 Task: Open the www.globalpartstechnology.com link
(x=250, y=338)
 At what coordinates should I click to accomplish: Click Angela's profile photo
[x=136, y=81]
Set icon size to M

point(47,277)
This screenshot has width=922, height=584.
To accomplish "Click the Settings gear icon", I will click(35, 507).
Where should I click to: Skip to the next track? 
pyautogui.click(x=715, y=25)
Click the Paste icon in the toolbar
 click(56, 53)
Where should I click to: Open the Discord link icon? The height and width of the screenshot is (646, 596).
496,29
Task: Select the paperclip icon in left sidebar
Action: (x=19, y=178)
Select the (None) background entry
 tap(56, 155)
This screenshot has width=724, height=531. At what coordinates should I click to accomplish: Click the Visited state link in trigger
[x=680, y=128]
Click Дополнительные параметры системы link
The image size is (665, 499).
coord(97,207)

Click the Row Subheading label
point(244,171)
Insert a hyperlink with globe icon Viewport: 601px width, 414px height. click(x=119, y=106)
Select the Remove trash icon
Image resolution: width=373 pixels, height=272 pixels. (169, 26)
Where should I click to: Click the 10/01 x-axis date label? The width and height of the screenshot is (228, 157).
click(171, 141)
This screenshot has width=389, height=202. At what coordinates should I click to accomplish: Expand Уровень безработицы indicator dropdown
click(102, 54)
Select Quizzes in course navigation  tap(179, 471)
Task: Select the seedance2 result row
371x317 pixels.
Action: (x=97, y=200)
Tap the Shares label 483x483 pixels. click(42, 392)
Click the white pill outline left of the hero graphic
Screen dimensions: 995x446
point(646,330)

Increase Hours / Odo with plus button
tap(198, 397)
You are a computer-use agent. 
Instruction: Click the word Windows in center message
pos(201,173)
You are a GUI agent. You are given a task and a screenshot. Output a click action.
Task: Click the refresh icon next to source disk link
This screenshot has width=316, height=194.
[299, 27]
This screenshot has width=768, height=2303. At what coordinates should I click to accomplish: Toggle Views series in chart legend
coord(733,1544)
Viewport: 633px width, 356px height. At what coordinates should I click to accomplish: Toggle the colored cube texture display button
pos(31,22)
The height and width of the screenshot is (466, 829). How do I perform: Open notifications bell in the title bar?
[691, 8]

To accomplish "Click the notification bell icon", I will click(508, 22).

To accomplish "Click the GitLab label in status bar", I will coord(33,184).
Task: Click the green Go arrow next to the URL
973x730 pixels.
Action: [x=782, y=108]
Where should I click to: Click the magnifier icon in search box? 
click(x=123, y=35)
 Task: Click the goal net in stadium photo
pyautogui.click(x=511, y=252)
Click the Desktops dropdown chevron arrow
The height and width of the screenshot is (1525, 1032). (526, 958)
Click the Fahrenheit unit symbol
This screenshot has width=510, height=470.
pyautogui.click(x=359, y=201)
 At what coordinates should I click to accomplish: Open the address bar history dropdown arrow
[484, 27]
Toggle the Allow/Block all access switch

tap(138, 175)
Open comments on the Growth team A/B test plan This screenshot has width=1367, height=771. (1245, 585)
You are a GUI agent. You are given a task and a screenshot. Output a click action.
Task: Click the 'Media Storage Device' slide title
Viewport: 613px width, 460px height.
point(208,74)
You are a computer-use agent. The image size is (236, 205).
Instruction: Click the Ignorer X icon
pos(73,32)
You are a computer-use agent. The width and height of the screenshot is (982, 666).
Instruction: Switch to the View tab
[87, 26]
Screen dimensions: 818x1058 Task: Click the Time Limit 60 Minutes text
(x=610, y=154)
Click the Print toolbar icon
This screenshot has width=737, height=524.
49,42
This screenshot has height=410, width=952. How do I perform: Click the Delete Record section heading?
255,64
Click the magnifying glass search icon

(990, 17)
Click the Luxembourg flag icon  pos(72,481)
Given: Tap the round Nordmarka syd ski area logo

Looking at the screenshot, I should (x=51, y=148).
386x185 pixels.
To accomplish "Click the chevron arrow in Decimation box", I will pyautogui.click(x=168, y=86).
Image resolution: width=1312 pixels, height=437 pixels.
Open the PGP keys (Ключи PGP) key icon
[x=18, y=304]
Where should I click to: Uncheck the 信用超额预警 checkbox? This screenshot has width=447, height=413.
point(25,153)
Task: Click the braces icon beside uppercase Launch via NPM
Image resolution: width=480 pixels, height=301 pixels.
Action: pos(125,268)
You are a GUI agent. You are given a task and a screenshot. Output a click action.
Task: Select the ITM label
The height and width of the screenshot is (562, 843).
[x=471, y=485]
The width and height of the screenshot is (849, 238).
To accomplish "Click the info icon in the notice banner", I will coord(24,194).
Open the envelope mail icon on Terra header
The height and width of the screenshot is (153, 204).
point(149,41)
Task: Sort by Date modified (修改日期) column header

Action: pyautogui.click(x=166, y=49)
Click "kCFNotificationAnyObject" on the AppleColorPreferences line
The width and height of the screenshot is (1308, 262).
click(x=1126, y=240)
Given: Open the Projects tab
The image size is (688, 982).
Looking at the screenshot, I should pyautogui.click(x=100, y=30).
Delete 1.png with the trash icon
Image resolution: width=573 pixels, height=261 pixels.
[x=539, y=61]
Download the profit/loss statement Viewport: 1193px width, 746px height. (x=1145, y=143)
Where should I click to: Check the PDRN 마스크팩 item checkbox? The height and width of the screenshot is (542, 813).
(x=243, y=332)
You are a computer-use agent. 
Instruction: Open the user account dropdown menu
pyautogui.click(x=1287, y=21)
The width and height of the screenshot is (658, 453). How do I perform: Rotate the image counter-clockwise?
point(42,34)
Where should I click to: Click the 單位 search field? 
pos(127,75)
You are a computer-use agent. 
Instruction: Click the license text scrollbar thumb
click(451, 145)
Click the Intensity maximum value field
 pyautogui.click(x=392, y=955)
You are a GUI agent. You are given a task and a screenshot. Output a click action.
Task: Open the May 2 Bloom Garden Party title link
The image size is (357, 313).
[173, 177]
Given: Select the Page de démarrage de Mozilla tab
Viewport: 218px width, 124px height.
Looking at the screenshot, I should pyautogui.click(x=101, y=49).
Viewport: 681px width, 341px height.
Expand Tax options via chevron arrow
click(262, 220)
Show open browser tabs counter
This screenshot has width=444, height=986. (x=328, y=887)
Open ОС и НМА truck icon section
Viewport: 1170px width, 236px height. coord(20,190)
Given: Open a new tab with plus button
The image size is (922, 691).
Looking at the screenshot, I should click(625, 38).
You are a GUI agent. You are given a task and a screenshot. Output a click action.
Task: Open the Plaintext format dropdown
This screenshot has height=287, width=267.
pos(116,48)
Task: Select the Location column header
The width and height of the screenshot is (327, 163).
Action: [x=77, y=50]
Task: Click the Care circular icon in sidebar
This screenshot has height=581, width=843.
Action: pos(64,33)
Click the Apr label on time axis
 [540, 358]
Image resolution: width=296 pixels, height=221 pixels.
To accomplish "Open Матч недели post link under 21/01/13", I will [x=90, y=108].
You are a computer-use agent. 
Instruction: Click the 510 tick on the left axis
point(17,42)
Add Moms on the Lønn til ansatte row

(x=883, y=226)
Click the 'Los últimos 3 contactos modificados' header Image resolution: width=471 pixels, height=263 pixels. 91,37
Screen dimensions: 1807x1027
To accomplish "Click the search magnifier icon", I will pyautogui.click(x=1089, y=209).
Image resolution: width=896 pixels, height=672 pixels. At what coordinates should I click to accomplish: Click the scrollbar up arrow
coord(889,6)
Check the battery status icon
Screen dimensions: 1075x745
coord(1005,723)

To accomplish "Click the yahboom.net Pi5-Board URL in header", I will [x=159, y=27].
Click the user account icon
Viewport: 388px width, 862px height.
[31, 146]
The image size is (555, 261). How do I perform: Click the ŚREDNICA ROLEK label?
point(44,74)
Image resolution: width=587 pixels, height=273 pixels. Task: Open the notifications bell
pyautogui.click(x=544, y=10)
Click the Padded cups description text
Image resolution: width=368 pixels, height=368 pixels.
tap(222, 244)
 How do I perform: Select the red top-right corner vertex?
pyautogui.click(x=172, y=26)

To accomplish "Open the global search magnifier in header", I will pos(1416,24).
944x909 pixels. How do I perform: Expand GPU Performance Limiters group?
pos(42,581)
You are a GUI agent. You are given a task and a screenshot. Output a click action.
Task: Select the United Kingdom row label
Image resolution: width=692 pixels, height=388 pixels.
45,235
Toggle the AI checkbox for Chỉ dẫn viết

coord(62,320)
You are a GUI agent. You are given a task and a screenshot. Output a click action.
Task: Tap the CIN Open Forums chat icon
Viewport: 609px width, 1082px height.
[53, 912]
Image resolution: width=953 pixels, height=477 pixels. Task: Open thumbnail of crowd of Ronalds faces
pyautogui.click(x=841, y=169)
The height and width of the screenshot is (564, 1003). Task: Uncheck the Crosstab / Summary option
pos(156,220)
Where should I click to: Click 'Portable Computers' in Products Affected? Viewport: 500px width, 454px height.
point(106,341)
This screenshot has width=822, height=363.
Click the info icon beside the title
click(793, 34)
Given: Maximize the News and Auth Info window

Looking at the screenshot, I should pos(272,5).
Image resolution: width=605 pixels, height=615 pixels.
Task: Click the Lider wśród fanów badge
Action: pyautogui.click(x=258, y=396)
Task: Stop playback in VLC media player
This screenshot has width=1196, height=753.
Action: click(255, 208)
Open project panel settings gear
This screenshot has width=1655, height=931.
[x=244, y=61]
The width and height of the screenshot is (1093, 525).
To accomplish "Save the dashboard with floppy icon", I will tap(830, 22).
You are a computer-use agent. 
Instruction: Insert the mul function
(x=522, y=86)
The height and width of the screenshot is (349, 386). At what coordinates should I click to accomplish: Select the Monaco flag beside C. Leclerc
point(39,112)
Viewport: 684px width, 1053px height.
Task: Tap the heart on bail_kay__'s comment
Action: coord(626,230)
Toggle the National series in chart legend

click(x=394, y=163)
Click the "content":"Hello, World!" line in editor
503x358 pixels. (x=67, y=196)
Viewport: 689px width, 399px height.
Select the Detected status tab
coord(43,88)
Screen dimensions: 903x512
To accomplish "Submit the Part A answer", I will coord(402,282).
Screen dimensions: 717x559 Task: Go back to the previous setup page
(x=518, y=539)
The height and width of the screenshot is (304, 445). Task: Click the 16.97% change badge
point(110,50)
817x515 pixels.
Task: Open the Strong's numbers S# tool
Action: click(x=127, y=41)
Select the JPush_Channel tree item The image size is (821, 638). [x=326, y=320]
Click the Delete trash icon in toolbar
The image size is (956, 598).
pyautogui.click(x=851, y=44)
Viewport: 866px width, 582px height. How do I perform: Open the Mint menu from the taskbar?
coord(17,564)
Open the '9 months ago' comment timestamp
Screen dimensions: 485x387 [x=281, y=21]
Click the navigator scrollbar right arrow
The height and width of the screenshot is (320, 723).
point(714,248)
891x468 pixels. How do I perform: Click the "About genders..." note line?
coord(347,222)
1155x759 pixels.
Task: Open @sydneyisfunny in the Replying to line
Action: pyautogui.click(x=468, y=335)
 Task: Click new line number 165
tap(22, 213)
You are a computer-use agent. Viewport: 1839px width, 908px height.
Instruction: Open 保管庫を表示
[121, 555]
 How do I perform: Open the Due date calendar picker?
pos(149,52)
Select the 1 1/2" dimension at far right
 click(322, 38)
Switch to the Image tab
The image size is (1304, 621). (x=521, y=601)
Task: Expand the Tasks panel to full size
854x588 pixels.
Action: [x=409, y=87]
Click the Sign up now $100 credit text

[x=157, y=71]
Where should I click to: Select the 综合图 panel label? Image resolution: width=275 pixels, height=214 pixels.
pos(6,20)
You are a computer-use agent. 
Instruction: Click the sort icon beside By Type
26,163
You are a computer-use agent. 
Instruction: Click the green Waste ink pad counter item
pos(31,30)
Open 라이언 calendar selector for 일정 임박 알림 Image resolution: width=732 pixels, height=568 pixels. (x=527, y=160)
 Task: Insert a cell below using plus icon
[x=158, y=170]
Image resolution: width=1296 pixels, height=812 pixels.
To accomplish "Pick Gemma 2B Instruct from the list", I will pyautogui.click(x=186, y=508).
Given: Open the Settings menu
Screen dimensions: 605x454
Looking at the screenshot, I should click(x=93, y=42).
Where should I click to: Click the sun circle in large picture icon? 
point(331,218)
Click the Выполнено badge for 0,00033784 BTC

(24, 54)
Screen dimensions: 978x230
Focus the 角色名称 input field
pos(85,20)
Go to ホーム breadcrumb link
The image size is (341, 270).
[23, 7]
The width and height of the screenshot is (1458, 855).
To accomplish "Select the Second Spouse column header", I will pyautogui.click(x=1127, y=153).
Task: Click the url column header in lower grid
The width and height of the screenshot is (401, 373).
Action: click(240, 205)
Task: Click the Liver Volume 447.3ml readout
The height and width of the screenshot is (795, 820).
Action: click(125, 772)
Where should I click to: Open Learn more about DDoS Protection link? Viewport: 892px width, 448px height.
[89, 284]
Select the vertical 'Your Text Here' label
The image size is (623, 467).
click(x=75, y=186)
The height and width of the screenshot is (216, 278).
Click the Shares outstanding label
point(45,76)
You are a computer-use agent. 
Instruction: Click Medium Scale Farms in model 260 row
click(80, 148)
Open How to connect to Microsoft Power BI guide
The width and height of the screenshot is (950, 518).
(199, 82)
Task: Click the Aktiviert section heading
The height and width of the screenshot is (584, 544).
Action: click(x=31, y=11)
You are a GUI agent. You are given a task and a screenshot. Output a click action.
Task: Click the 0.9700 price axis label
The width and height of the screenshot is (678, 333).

■ **Work request**
Copy out each line of the listing that holds "gear".

■ **Solution to the problem**
To accomplish "Click the Settings gear icon", I will click(35, 507).
Open project panel settings gear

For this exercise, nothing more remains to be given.